Photo: Larry Towell, Magnum Photographers, www.musarium.com/stories/magnum911/01.html.
In rememberance of our collective experiences on 9/11/01,
I am sharing something I wrote about 3 months after the tragedy.
The exhibit hall is quiet with the occasional hushed murmurs floating around the room. It is the typical museum atmosphere: individuals in deep reflection of the items on display. But this particular hall invokes a deeper sense of introspection and reverent muteness. I have just stepped into New York September 11 by Magnum Photographers. As I stand reading the exhibit’s introduction printed on the stark white walls, a woman behind me exclaims, “Oh, Jesus,” as she enters the room and takes in the first enlarged photo of the destruction. This exhibit is the chronicle of something recently happened; history in that sense, but still so vivid in our collective memories that it is disheartening to relegate it to the annuls of long ago occurrences, things normally placed in history’s clutch.
The present visual imagery of the exhibit’s placement invokes a direct correlation to the past subject matter. Looking into the main room of the exhibit hall, I see a group of solemn figures standing to one side facing me, their faces fixed on some object which I can not see. Their gazes are intense with heads tilted slightly upward, reminiscent of the scene in lower Manhattan those few short months ago: businessmen and women watching from street corners as the city’s biggest landmarks were destroyed. As I come around the corner, I see what they have all been looking at, a video of that morning’s events captured by Evan Fairbanks. We, the viewers of the video are now a part of the exhibit, a part of September 11th.

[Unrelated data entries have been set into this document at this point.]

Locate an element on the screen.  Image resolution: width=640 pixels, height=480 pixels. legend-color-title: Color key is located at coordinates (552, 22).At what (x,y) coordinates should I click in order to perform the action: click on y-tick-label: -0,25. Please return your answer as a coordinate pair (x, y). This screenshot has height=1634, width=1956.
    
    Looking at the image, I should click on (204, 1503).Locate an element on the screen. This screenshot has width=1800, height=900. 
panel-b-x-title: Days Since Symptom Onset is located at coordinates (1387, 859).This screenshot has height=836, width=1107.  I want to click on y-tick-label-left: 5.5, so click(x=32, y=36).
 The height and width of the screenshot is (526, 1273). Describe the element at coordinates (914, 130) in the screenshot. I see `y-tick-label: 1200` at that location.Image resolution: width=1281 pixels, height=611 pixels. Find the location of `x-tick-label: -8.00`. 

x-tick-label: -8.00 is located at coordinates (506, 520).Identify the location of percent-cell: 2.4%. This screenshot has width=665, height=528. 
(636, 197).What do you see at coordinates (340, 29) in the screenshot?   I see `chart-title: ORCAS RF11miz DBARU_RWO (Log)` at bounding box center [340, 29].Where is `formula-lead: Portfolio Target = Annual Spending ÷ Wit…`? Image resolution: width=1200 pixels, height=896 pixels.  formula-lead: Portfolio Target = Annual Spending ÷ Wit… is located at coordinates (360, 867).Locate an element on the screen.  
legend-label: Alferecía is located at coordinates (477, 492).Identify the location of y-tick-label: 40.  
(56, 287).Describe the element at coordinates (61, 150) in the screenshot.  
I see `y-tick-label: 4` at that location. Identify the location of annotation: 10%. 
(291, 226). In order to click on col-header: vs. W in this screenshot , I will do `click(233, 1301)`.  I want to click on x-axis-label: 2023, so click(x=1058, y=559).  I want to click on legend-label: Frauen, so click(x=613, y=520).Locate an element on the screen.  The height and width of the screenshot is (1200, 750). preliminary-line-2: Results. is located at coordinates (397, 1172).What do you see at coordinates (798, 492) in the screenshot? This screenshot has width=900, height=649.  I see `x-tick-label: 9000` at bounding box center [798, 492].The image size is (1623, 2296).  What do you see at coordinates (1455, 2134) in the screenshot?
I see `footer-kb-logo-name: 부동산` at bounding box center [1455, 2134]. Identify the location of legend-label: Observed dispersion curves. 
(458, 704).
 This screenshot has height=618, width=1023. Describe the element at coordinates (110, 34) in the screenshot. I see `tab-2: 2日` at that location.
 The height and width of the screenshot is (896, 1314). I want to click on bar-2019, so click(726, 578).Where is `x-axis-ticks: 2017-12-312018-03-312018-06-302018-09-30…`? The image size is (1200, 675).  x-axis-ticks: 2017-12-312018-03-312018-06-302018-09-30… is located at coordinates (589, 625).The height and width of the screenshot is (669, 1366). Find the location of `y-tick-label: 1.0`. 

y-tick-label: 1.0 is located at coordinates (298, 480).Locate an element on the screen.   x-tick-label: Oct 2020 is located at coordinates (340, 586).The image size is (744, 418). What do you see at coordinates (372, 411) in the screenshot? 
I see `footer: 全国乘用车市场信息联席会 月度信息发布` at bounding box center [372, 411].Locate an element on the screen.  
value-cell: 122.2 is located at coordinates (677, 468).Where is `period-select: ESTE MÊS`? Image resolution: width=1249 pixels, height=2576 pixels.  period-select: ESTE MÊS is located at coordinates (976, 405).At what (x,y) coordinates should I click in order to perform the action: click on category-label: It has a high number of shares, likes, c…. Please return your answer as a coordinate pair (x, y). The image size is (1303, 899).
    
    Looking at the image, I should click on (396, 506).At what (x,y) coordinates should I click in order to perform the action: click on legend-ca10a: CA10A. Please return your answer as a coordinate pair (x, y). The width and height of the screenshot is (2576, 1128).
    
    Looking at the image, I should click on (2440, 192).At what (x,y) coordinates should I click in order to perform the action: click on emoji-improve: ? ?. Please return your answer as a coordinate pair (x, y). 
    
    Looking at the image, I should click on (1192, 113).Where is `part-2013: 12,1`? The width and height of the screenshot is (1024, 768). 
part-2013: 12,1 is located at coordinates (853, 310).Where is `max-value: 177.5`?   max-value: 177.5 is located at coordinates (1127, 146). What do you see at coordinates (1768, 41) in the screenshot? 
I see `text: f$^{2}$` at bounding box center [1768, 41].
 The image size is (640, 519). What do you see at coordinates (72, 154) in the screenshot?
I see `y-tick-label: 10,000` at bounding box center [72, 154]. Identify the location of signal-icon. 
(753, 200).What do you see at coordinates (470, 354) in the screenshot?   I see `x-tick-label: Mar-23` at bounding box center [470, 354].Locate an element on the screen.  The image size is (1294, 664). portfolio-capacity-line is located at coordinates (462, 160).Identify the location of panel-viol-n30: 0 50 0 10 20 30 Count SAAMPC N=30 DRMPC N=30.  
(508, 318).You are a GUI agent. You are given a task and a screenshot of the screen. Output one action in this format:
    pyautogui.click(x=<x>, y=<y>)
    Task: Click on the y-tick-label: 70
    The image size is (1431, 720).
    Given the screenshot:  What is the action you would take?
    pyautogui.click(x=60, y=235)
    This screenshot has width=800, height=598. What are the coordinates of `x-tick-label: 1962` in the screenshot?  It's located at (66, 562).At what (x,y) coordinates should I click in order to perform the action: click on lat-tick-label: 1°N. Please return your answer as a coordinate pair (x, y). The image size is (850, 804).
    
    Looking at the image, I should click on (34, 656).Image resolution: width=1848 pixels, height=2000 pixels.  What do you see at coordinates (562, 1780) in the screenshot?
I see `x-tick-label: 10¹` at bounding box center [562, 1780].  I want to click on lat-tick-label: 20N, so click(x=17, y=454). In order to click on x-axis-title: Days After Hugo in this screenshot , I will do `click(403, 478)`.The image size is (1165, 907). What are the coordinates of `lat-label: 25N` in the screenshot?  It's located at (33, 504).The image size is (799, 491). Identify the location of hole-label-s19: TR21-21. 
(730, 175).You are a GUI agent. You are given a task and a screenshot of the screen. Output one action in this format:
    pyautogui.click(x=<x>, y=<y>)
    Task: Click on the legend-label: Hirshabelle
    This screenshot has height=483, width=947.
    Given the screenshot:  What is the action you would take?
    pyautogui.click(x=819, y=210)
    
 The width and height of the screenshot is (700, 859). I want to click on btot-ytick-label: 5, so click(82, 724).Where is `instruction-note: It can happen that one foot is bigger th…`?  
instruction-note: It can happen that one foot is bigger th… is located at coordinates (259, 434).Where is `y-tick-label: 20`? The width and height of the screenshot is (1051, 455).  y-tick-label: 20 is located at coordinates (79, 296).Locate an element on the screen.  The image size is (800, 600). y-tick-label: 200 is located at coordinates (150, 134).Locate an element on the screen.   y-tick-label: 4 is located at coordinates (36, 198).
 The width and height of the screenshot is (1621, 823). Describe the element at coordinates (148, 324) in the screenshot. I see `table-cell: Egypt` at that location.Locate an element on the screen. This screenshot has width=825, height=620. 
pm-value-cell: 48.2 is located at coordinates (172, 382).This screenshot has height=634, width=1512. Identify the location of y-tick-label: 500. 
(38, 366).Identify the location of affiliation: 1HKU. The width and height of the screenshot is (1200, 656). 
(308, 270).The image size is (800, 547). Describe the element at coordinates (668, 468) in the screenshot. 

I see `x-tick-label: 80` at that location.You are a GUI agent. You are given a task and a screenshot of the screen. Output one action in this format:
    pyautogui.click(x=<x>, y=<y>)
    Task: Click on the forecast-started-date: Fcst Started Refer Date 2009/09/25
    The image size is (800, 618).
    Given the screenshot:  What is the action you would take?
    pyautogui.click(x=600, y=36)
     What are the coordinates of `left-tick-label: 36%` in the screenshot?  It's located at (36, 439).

As I move deeper into the space, I am confronted by large panels placed in the middle of the hall. They block the imaginary path which would have run from door to door straight through the hall. Their placement forces me to look. Printed in row after row are names and like the Vietnam Veterans Memorial, I instinctively know these people. They are the victims and their centrality to the disaster is symbolized in the posture of the panels. The glassy surface of the panels reflects my image and it seems that my own mortality in the context of this great tragedy is clearly evident.
That morning, I lay in bed trying to sneak in a few extra moments of sleep before my Latin American history course. The incessant ringing of my cell phone, then my dorm room phone and cell phone again became impossible to ignore. I slowly rolled over and instinctively switched on my TV, hoping that the morning news chatter might make it easier to get up. I am shoked by what I see. One of the gleaming towers of the World Trade Center has smoke rising from its side. The caption states that a plane has crashed into the tower. I sit up in bed. A chill runs up my spine. I had just visited the towers on Saturday, looking up from the plaza at the structures that seemed to extend up into heaven. The security and familiarity of this room, this city is fuzzy. I get up and go out into the hallway. Knocking on my friend’s door, I start in without a hello, “Are you watching the news? We were just there!” We huddle around the TV and watch history unfold.